CLASSES ↑ beginner to advanced ↓
CONVERSION RATE ACADEMY
Avoiding False Positives: Statistical Pitfalls
It’s tempting to celebrate when you see an uplift, but premature conglutination can lead you down the wrong path. Avoiding statistical traps is essential to running trustworthy experiments.
Start With the Right Goal
If the goal is weak, the test result is meaningless.
Use goals tied to business outcomes:
- Purchases
- Qualified leads
- Trial starts
- Revenue
Avoid optimizing for clicks, form starts, or engagement unless they directly represent success.
Understand Confidence
Confidence measures how likely the result is real. There are a few statistical models, but all of them work roughly the same way, in that the data is a representation of the current data levels accuracy,.
Low confidence = high chance the outcome is random.

Do not declare a winner until confidence reaches your predefined level. Best practice suggest 95% confidence.
Let the test reach those thresholds before making a decision.
- Minimum sample size (at least 100 visits to each variation)
- Required confidence level (95%)
- Minimum runtime (1 week or 1 month)
What Is a False Positive?
A false positive is when a variation appears to win due to randomness rather than a real improvement.
Small sample sizes often create temporary lifts that disappear as more data is collected. False positives happen when you make a decision and the confidence is below 95%
Don’t Stop Tests Early
The most common mistake is ending a test after seeing an early uplift. Same as false positives – while the results may be correct, it’s too early to be sure. Don’t guess, just wait for the data to collect.
Multiple Variations, longer tests
Testing many variants increases the chance that one looks like a winner by luck. Stronger evidence is required before acting which makes tests take longer to reach a strong confidence level.

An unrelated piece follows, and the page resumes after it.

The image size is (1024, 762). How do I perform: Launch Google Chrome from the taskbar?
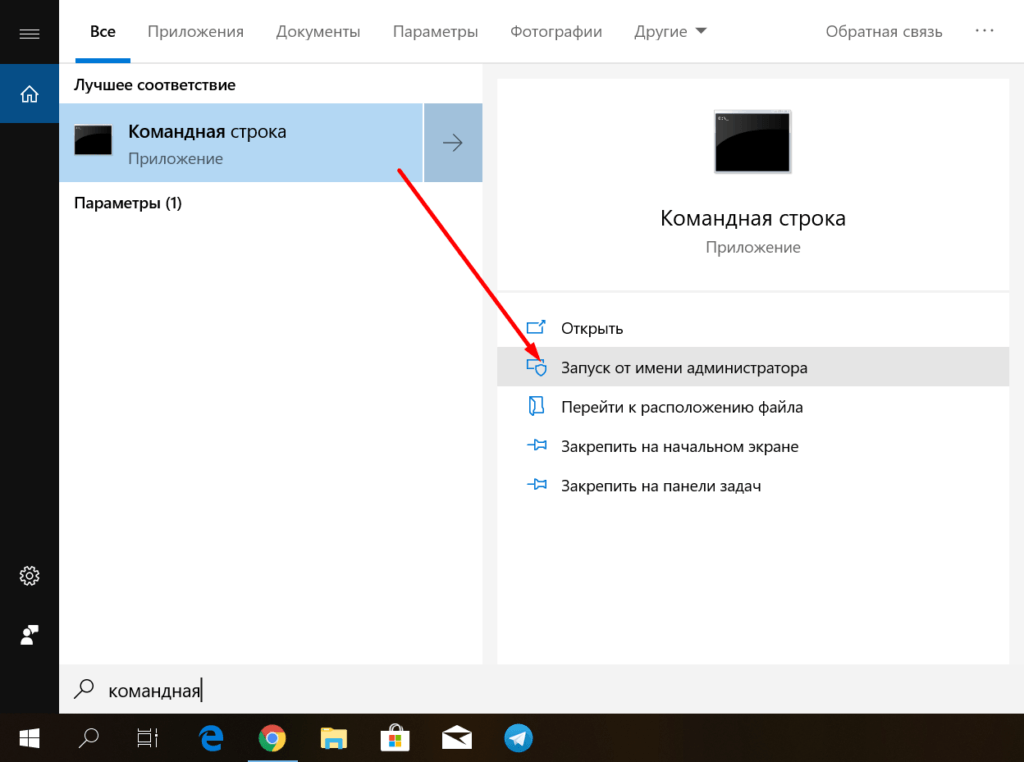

The AB Split Test plugin helps mitigate these risks by tracking confidence levels and only declaring a winner when the uplift is statistically significant. Its dashboards encourage you to run tests through completion and show sample sizes for each variant. Combine these safeguards with disciplined testing habits – set hypotheses, define success metrics and commit to minimum run times – and you’ll avoid false positives and build a reliable optimization program.